Snowboarding may be an Olympic sport, but due to some outdated legislation, apparently it's not legally recognized as a sport permitted at ski areas. Pending legislation, which regulates the permitting process for ski areas, has been proposed to the U.S. Senate to retroactively fix that problem.
According to a press release from Sen. John Barasso (R-WY), who co-sponsored the bill with Senator Mark Udall (D-CO), the law would be changed to "skiing and snowsports" to recognize snowboarding as a permitted use. They'll also add language to allow "other seasonal or year-round natural resource based recreation" in order to make the recreational permitting process with the U.S. Forest Service easier.
"The National Ski Areas Association initially contacted Senator Udall's office after some of their member resorts were denied approval for activities due to the current law," said Sen. Barrasso via email. "The National Forest Ski Area Permit Act of 1986 needs to be updated to reflect our growing communities. Our bill increases tourism and creates jobs by giving ski areas year round business and recreational opportunities."
Under the new law, National Forest Service districts will have far more leeway to determine what activities can be issued permits. Specific inclusions include other snowsports, zip lines, ropes courses, frisbee golf, and bike parks and trails. Specific exclusions are limited to water or amusement parks, golf courses, pools or tennis courts.

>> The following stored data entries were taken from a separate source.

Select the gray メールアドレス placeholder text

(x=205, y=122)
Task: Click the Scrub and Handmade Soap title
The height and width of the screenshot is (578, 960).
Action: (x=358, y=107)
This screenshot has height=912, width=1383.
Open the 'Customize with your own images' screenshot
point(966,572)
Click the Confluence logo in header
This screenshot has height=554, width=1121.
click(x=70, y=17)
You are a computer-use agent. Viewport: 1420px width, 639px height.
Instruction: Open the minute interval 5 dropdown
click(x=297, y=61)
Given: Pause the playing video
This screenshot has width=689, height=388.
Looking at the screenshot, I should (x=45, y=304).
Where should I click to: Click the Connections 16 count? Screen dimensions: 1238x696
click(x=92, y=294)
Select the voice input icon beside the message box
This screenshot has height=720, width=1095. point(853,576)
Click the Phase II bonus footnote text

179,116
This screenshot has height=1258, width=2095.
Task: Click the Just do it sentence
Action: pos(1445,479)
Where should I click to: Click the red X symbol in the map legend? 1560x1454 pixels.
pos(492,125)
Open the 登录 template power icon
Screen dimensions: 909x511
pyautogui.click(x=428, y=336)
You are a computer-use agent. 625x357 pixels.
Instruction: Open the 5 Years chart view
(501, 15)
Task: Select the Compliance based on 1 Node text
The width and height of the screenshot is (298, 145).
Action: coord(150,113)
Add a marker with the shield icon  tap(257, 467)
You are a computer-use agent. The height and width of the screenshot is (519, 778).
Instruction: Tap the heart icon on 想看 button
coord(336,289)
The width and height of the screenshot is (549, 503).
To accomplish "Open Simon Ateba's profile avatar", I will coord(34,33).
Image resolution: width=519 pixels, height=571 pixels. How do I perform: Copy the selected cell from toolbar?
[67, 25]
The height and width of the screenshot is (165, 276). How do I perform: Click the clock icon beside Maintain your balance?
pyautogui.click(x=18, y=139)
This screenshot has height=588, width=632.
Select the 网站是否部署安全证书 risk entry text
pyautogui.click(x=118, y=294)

For most observers, the original bill is laughably behind the times, as snowboarding, bike trails and other outdoor activities have long since been entrenched at most ski resorts. However, the expanded permitting is expected to make it easier across the board for ski areas to receive permits for additional activities, with oversight centralized with the USDA, which oversees the National Forest, and the Chief of the Forest Service.
"Each Forest Service seems to have a lot of latitude in what is approved -- that hasn't seemed the most efficient way to get things done," said Geordie Gillett, owner of Wyoming's Grand Targhee Resort. "The ski industry is tough economically; a government bill that says we support these businesses trying to survive and make the most of their infrastructure year-round is great news to me."
No limits have been set on what could be approved other than the listed exclusions, according to the National Forest Press Office in Washington DC. But they are not expecting any permitting requests that go much outside of what is already allowed. "We're hoping expanded year-round usage will encourage more enjoyment of our national forests," said USFS press officer Reggie Woodruff. "With that greater usage comes economic benefits, and people getting out in nature."
No date has been set for the vote, but Senator Barrasso said no opposition from environmental or other groups is expected.